Taiwan Safety Benchmark and Breeze Guard: Toward Trustworthy AI for Taiwanese Mandarin

Global safety models exhibit strong performance across widely used benchmarks, yet their training data rarely captures the cultural and linguistic nuances of Taiwanese Mandarin. This limitation results in systematic blind spots when interpreting region-specific risks such as localized financial scams, culturally embedded hate speech, and misinformation patterns. To address these gaps, we introduce TS-Bench (Taiwan Safety Benchmark), a standardized evaluation suite for assessing safety performance in Taiwanese Mandarin. TS-Bench contains 400 human-curated prompts spanning critical domains including financial fraud, medical misinformation, social discrimination, and political manipulation. In parallel, we present Breeze Guard, an 8B safety model derived from Breeze 2, our previously released general-purpose Taiwanese Mandarin LLM with strong cultural grounding from its original pre-training corpus. Breeze Guard is obtained through supervised fine-tuning on a large-scale, human-verified synthesized dataset targeting Taiwan-specific harms. Our central hypothesis is that effective safety detection requires the cultural grounding already present in the base model; safety fine-tuning alone is insufficient to introduce new socio linguistic knowledge from scratch. Empirically, Breeze Guard significantly outperforms the leading 8B general-purpose safety model, Granite Guardian 3.3, on TS-Bench (+0.17 overall F1), with particularly large gains in high-context categories such as scam (+0.66 F1) and financial malpractice (+0.43 F1). While the model shows slightly lower performance on English-centric benchmarks (ToxicChat, AegisSafetyTest), this tradeoff is expected for a regionally specialized safety model optimized for Taiwanese Mandarin. Together, Breeze Guard and TS-Bench establish a new foundation for trustworthy AI deployment in Taiwan.

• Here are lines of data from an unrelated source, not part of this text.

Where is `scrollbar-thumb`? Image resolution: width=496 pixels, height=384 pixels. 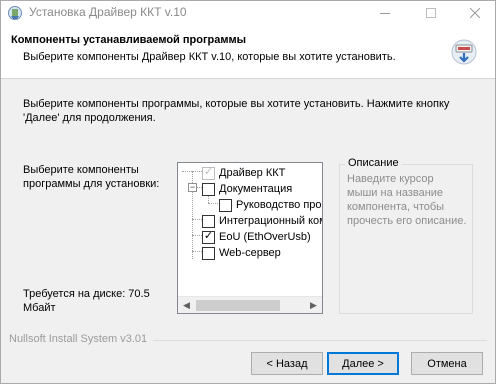 scrollbar-thumb is located at coordinates (238, 306).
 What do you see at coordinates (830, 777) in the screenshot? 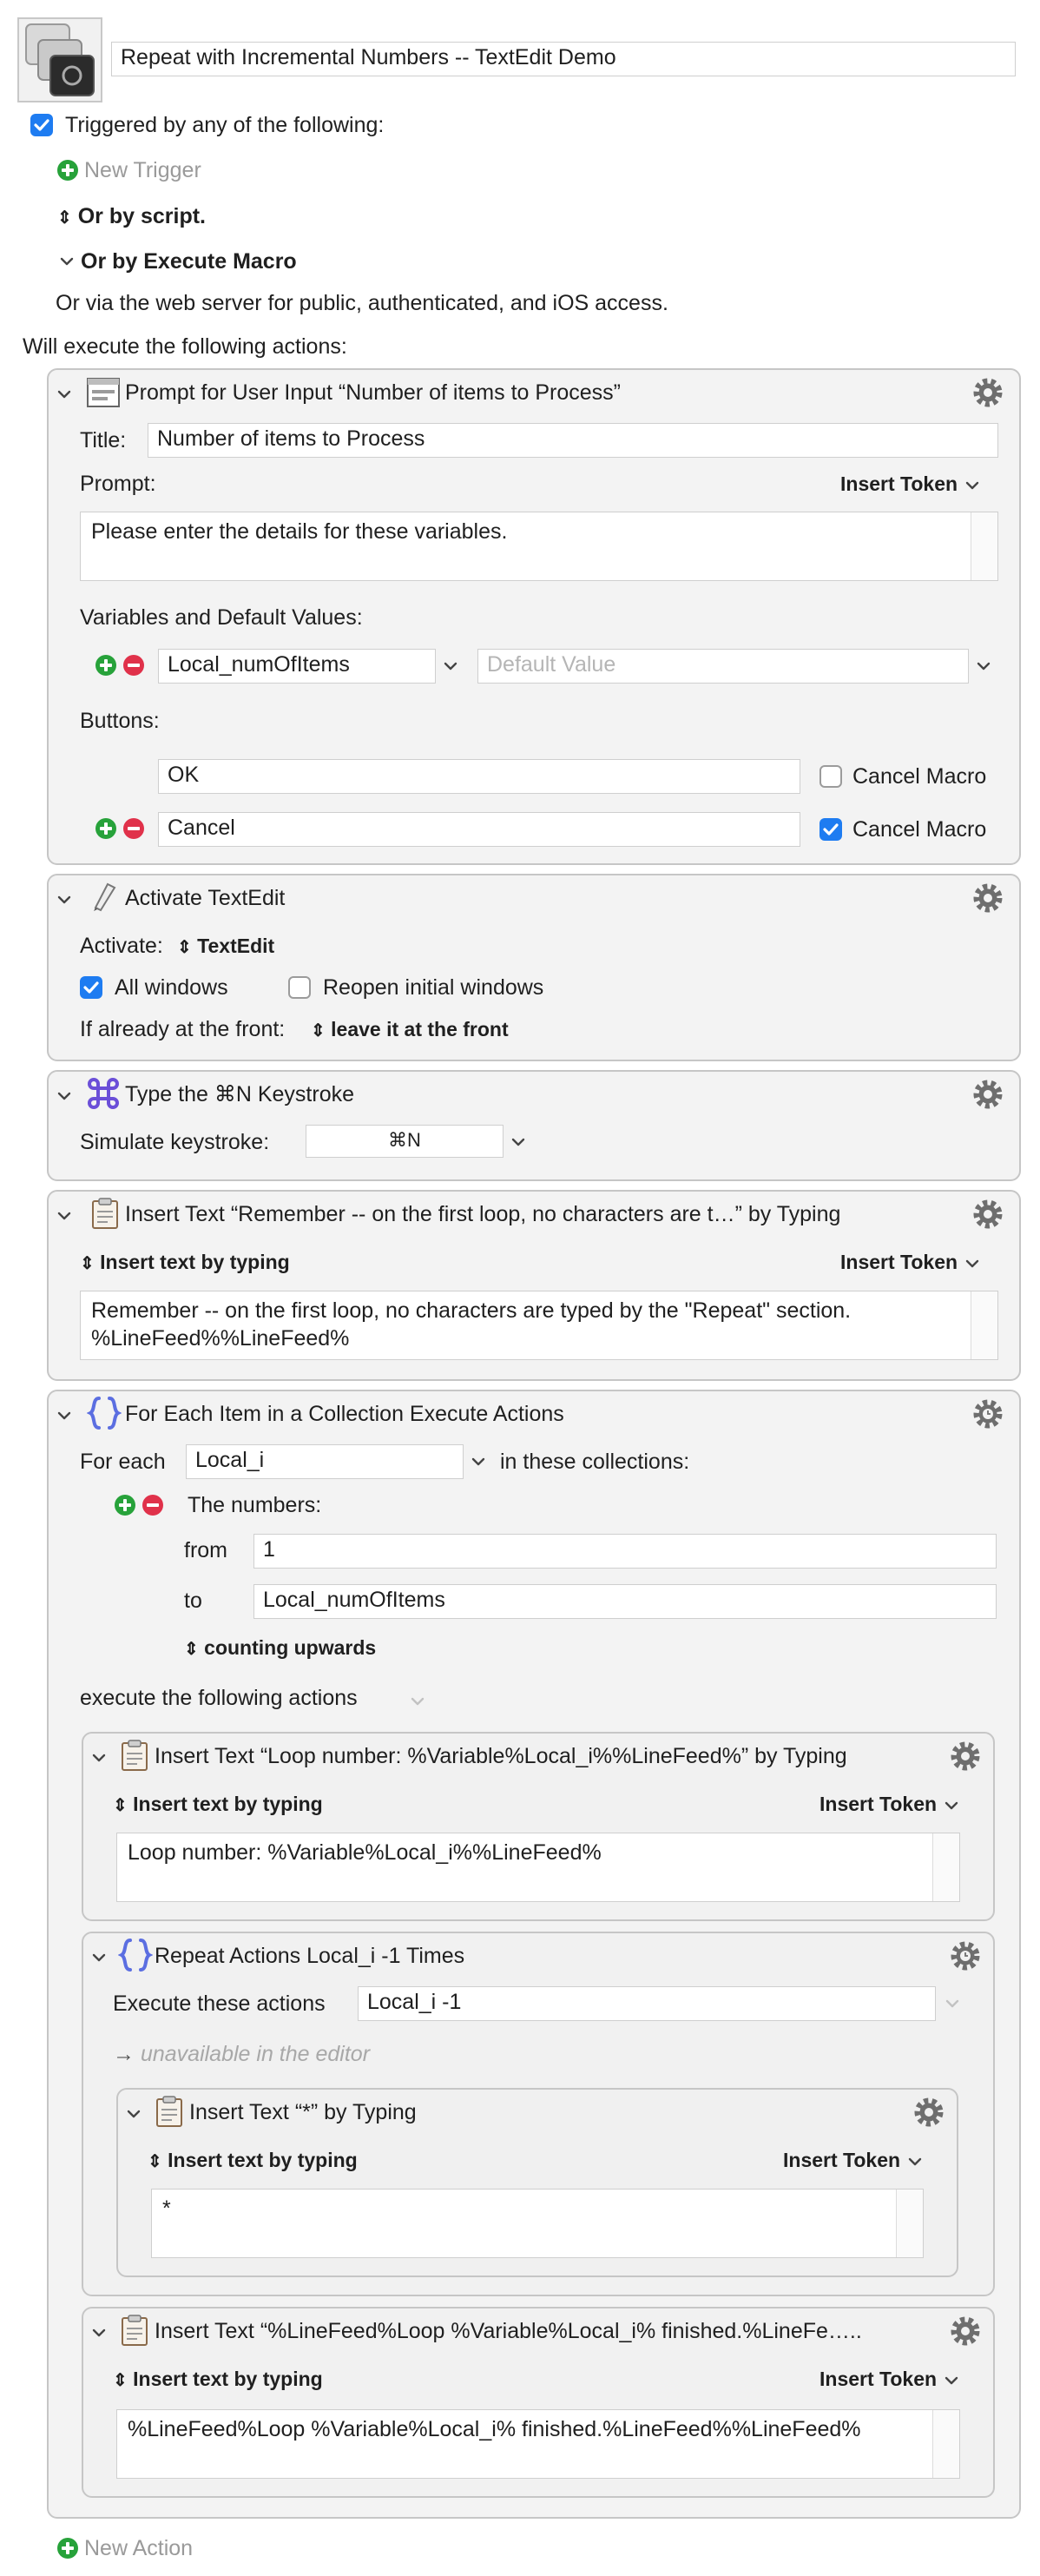
I see `button1-cancel-checkbox` at bounding box center [830, 777].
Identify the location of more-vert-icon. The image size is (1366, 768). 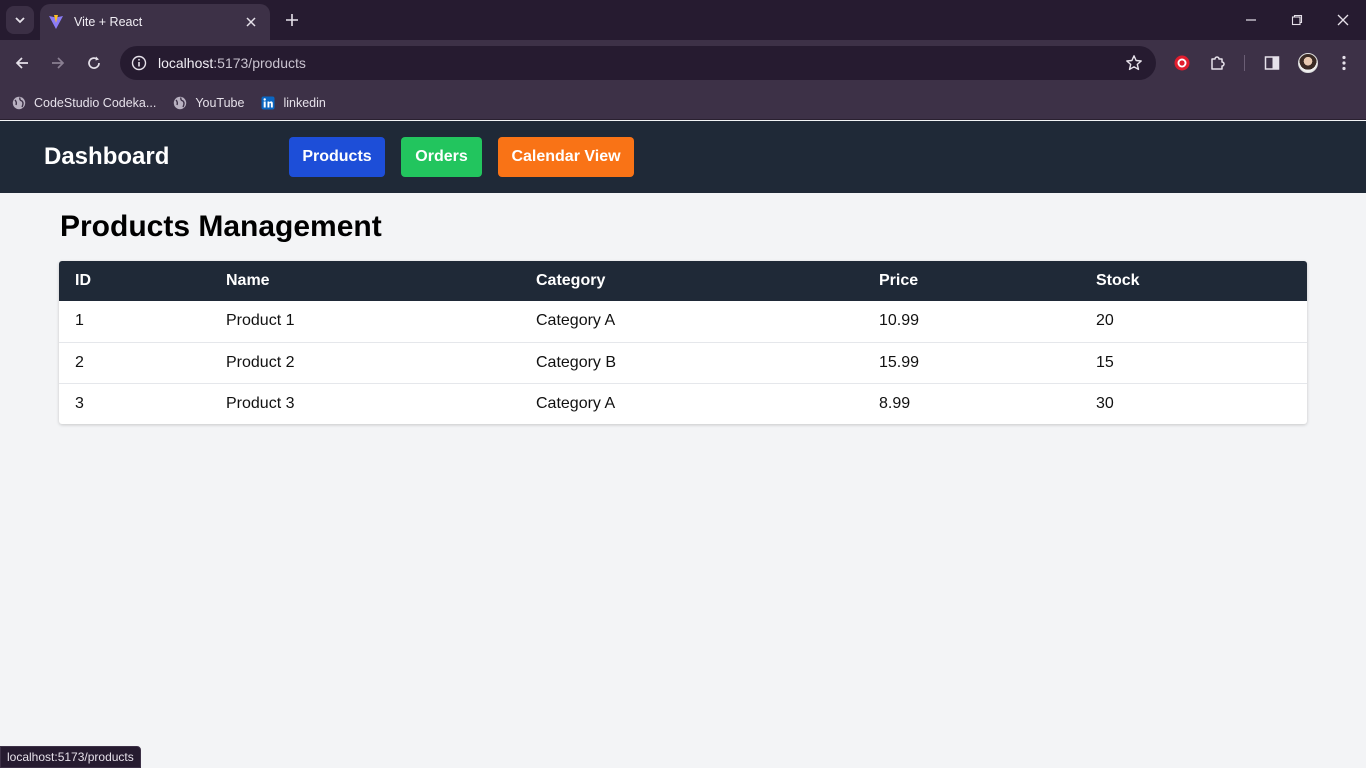
(1344, 63).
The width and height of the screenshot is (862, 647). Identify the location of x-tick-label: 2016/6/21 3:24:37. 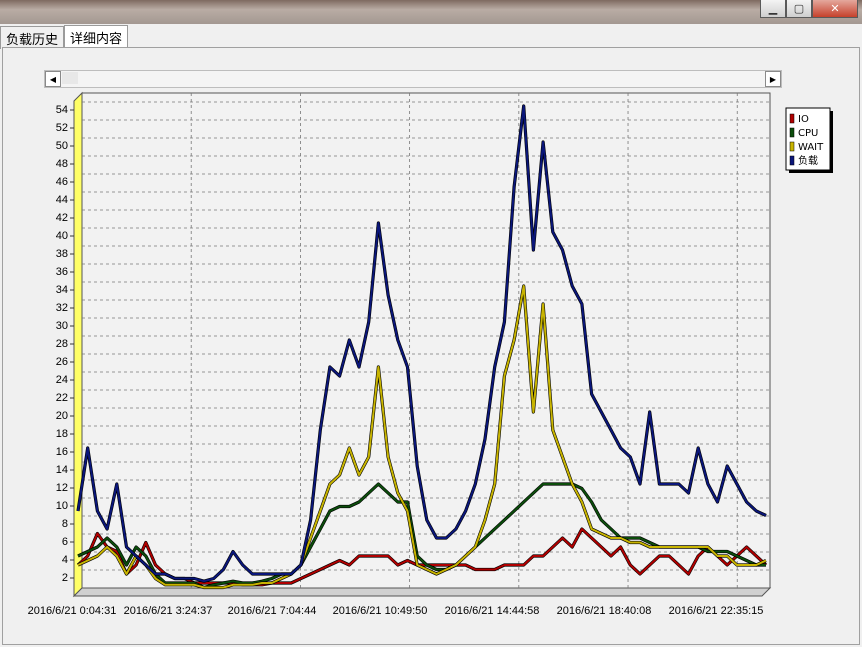
(168, 611).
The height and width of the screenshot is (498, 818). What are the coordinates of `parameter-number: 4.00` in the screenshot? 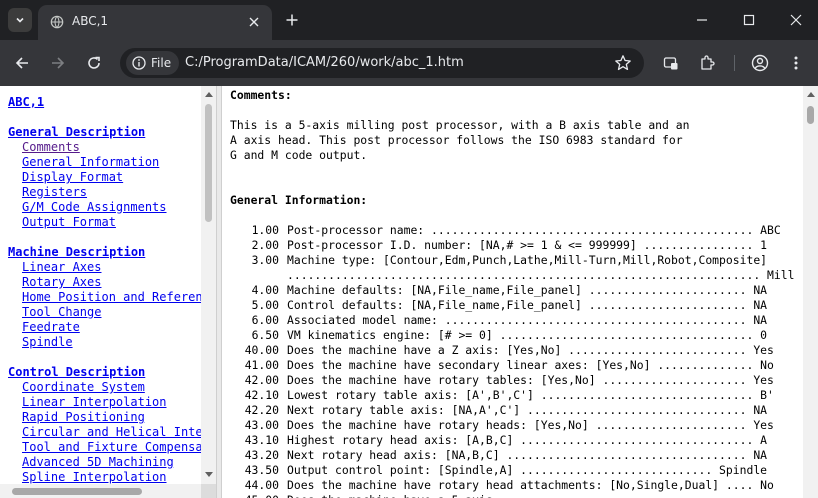 It's located at (265, 290).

翻译：全球安全模型在广泛使用的基准测试中展现出强劲性能，但其训练数据很少能捕捉台湾普通话的文化与语言细微差别。这一局限导致在解读特定区域风险时存在系统性盲点，例如本地化金融诈骗、文化根植的仇恨言论及错误信息模式。为弥补这些不足，我们引入TS-Bench（台湾安全基准），这是一个用于评估台湾普通话安全性能的标准化测试套件。TS-Bench包含400个人工编制的提示词，涵盖金融欺诈、医疗错误信息、社会歧视和政治操纵等关键领域。同时，我们推出Breeze Guard——一个基于Breeze 2衍生的80亿参数安全模型。Breeze 2是我们先前发布的通用型台湾普通话大语言模型，其原始预训练语料库具备深厚的文化根基。Breeze Guard通过对大规模人工验证的合成数据集进行监督微调获得，该数据集专门针对台湾本土危害构建。我们的核心假设是：有效的安全检测需要基础模型中已有的文化根基；仅靠安全微调不足以从零开始引入新的社会语言学知识。实证表明，Breeze Guard在TS-Bench上显著超越领先的80亿参数通用安全模型Granite Guardian 3.3（整体F1分数提升0.17），在诈骗（F1+0.66）和金融失当行为（F1+0.43）等高语境类别中提升尤为显著。虽然该模型在以英语为中心的基准测试（ToxicChat、AegisSafetyTest）上表现略逊，但这种权衡对于专为台湾普通话优化的区域专业化安全模型是可预期的。Breeze Guard与TS-Bench共同为台湾地区可信人工智能的部署奠定了新基础。